WHAT TO PRODUCE |
In the records that follow, find each line with "screenshot" and pull it out.

MATERIAL SHOWN |
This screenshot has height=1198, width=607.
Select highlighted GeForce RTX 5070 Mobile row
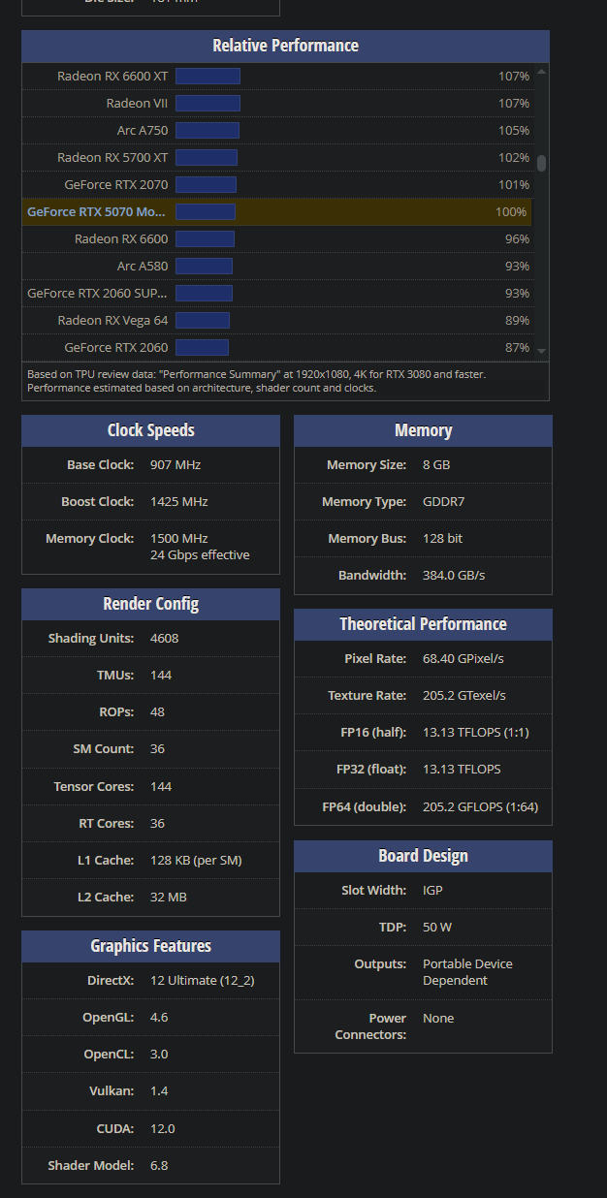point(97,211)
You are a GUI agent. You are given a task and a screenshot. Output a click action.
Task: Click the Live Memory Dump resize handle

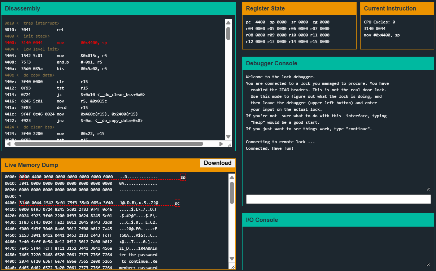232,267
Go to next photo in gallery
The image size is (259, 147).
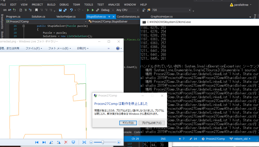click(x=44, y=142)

SOLUTION TO THE PROBLEM |
This screenshot has height=1198, width=607.
You are a GUI agent. You are given a task and a screenshot. Output a click action.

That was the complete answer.